─── Given data

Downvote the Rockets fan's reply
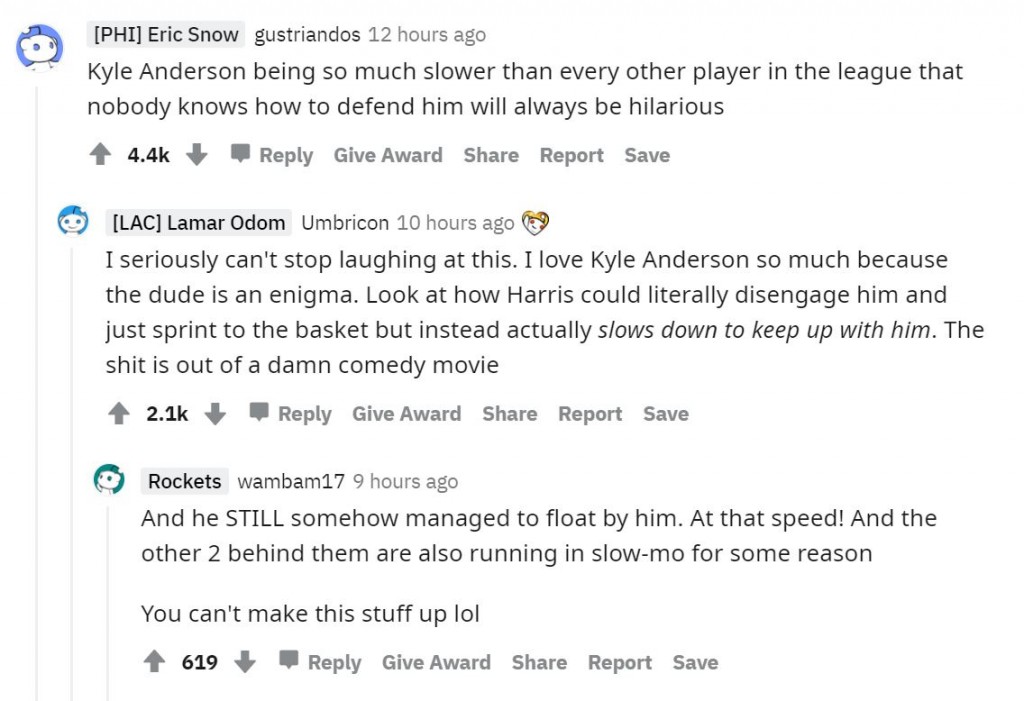 tap(245, 661)
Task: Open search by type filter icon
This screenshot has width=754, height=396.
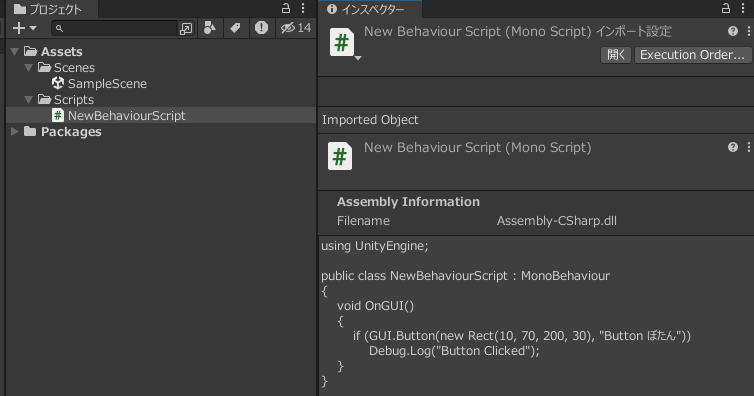Action: pyautogui.click(x=210, y=28)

──────

_Activity_.
None of the pictures should be copied, but every record above must be restated in full.

_Answer to the problem_.
Downvote the Rockets fan's reply
 tap(245, 661)
Task: Open search by type filter icon
This screenshot has width=754, height=396.
Action: pyautogui.click(x=210, y=28)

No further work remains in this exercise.